About that time I met one of my former classmates at the university, who had been practicing Zen under the guidance of Abbot Ashikaga Shogan. A lay disciple’s name, Hakutei, had been conferred on him by his teacher after he had the experience of “seeing the true nature.” He remarked to me: “Before I had seen into the true nature of my being, I used to practice meditation like mad.” Stirred by these words, I began to practice meditation not only at home but also in the electric train on my way to work. At the office I would avail myself of any spare time to sit and meditate behind a screen of account books. At the lunch break, I went into the reception room for the same purpose.
From the first of November that year, there was an intensive meditation week at Engakuji. I went to it with do-or-die resolution to see my inmost nature at any cost, though I had only been able to get three days leave from the company. I was then thirty-five years old. For the first three days I sat with the monks in the meditation hall. My mind was wholly absorbed in the endeavor to keep in the right frame of mind all the time. Once at a meal I forgot to pick up the chopsticks, and another time during the single-file walking (kinhin) which is part of the meditation, I was so abstracted that I stumbled and fell. The meditations began at three in the morning, and ended at ten at night, but when the day’s sitting had come to an end, I felt as if all the hours had passed in a moment. As I look back to my experiences at the time, I find I was in the state technically called “infinite darkness.”
At the end of my three days, I had still not attained to seeing the inmost nature. Filled with disappointment, I left the temple. In the electric train on the way back, however, I suddenly experienced an extraordinary inner change. I saw light issuing from the forehead of all my fellow passengers; as I looked, I saw light coming from every object.

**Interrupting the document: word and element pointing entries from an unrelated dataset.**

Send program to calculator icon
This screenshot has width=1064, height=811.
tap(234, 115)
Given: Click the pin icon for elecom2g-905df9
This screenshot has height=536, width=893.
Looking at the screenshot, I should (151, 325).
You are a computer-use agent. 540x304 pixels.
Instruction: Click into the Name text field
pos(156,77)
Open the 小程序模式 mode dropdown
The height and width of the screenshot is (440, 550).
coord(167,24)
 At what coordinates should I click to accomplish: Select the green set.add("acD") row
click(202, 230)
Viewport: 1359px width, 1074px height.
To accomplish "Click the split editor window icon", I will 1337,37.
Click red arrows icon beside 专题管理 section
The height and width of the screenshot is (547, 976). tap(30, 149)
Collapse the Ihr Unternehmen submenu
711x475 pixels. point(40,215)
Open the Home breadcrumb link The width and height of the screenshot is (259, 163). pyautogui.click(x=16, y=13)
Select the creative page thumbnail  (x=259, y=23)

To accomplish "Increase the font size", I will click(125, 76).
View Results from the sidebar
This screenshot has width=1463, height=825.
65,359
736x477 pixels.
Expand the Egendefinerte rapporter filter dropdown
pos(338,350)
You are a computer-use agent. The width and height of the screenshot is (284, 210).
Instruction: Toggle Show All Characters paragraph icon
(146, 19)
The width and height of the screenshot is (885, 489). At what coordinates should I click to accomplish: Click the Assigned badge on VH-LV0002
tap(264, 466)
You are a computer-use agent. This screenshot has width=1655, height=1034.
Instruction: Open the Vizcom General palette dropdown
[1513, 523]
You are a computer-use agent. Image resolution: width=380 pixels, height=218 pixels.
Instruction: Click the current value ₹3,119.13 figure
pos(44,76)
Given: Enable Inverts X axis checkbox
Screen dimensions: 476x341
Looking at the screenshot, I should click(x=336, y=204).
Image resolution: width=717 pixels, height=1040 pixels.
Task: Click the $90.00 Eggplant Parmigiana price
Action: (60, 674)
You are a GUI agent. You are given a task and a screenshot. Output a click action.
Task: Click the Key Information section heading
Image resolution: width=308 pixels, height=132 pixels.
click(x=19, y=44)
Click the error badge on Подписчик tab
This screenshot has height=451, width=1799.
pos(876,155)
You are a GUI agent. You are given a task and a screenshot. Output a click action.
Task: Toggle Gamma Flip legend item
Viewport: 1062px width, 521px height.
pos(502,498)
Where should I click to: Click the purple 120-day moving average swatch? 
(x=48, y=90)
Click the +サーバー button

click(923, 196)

After a walk of a quarter of a mile from the station, I got back, and felt an ecstasy welling up within me. I was dancing about the room, literally not knowing how my arms moved, or where my steps trod, as the saying is. Overwhelmed by the strangeness of what was happening, I went back at once to Engakuji and asked for special permission to see the Master. This was not granted, however, because it was so late, so I went to the lay disciples’ quarters and sat up meditating the rest of the night. The next morning when I related my experience to the Master, he replied: “While you feel ecstatic, you have not yet gotten there.” Then he recited in a low voice a passage from the Record of Rinzai: “The mind adapts itself to all situations, and its manner of adaptation is most subtle. If you realize your nature in the very process of flowing, you will neither rejoice nor grieve.” Then he added: “If you can understand this saying, you will have seen into your nature.”
When I arrived at the company the next day, the head of my section greeted me jocularly with the remark: “Well, Mr. Tsuji, you certainly seem to have had some good news from somewhere, to have such a shining forehead.”